WHAT NEEDS TO BE DONE:
Read the data below line by line and state how many lines hold "right". Nothing else belongs in the answer.

─── DATA FOR THIS TASK

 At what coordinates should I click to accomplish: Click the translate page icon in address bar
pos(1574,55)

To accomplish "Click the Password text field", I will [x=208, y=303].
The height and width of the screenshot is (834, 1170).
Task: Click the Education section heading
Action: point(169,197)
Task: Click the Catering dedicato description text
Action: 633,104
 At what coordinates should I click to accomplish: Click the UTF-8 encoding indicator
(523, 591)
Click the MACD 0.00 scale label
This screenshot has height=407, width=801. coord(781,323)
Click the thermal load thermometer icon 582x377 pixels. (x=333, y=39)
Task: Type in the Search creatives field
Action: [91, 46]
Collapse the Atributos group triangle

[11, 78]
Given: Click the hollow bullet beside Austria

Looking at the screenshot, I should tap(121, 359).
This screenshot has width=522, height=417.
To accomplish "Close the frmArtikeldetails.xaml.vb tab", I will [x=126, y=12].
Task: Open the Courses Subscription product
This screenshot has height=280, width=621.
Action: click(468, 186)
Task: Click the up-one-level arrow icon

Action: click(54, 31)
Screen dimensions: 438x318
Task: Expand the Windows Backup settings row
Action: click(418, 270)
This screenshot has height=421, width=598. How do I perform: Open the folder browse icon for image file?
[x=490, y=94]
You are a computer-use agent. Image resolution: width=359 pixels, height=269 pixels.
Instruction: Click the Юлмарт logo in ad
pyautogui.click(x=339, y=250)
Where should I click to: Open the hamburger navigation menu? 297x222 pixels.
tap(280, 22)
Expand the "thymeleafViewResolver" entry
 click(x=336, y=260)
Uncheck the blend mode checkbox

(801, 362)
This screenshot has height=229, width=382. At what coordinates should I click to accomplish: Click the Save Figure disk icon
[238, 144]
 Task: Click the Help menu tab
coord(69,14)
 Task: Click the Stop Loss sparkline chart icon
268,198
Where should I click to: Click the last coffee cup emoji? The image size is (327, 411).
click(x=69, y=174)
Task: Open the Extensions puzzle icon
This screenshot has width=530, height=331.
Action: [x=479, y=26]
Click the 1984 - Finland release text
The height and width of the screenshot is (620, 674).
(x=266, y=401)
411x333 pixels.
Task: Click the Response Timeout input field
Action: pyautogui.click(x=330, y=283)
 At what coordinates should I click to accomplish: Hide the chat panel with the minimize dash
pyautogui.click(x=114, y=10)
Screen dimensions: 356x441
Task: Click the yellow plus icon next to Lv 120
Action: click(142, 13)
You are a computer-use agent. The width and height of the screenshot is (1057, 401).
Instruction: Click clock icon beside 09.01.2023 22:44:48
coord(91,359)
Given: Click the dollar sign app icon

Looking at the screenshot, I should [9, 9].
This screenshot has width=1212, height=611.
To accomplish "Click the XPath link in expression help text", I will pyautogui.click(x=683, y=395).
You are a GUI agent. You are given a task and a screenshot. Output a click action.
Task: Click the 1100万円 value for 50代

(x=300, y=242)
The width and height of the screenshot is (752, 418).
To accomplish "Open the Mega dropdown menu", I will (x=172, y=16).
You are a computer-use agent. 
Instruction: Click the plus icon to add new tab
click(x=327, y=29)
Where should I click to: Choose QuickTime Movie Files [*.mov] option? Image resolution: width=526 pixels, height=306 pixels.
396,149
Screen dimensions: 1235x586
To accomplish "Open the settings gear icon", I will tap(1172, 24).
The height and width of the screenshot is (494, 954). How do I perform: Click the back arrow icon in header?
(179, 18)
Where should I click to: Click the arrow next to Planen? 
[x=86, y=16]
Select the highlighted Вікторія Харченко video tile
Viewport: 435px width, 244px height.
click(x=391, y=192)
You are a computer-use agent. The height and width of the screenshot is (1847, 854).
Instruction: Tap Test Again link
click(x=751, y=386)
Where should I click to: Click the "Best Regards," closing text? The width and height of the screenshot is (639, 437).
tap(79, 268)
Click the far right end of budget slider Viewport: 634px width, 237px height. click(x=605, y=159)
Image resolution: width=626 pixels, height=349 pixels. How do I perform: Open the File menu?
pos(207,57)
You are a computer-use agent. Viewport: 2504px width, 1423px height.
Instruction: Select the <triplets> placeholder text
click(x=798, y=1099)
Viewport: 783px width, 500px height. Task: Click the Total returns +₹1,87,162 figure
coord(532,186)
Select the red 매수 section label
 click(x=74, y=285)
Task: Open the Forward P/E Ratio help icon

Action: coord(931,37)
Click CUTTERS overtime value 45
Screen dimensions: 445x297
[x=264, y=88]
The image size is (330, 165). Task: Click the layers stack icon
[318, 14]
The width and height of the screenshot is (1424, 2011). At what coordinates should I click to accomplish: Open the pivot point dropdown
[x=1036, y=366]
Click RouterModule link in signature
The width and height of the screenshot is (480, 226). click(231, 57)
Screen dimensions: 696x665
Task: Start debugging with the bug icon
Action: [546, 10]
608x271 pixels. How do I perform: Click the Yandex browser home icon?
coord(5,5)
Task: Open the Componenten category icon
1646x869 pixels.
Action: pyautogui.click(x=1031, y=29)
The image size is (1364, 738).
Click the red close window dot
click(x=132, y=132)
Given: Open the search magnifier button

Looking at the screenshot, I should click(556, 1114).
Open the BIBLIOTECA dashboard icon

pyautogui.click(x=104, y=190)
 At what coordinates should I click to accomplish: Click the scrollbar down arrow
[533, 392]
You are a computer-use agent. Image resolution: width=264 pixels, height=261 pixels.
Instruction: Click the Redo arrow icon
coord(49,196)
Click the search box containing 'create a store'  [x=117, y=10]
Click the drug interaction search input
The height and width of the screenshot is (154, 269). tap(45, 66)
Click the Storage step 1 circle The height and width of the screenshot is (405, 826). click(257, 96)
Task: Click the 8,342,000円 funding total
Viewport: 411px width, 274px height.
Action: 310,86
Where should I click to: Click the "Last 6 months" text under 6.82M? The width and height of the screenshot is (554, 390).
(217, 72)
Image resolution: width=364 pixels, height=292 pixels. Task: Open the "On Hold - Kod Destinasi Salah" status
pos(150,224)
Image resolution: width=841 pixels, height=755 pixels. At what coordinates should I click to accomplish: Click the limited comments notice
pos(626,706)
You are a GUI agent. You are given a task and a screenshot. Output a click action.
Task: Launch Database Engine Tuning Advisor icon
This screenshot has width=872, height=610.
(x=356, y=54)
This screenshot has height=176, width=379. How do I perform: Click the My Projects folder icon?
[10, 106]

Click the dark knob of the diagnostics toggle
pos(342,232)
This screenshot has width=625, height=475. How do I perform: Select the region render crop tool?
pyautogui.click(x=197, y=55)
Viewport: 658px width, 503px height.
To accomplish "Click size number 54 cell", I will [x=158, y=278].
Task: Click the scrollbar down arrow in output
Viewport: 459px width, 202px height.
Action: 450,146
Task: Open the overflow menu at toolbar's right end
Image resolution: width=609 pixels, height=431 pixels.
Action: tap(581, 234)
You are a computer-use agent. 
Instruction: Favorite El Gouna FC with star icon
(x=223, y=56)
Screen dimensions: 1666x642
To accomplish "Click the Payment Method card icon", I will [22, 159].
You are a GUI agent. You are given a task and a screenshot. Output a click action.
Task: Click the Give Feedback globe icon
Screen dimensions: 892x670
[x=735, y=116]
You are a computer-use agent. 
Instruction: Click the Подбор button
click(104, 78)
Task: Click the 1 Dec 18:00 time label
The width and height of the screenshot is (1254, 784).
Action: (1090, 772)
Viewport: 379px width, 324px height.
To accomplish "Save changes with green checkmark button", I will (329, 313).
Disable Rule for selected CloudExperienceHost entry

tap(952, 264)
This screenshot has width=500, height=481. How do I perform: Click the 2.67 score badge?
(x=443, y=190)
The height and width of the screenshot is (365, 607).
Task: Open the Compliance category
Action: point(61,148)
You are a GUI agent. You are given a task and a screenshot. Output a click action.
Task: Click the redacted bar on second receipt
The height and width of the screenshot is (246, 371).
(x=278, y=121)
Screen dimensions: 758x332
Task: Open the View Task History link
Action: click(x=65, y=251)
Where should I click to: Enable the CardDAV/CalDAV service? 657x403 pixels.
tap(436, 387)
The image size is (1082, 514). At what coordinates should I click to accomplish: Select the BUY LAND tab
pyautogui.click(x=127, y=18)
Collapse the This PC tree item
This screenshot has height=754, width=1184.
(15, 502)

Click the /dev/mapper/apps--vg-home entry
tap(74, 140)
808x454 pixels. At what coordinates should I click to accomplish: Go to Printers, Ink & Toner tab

──────

EXERCISE RESULT:
2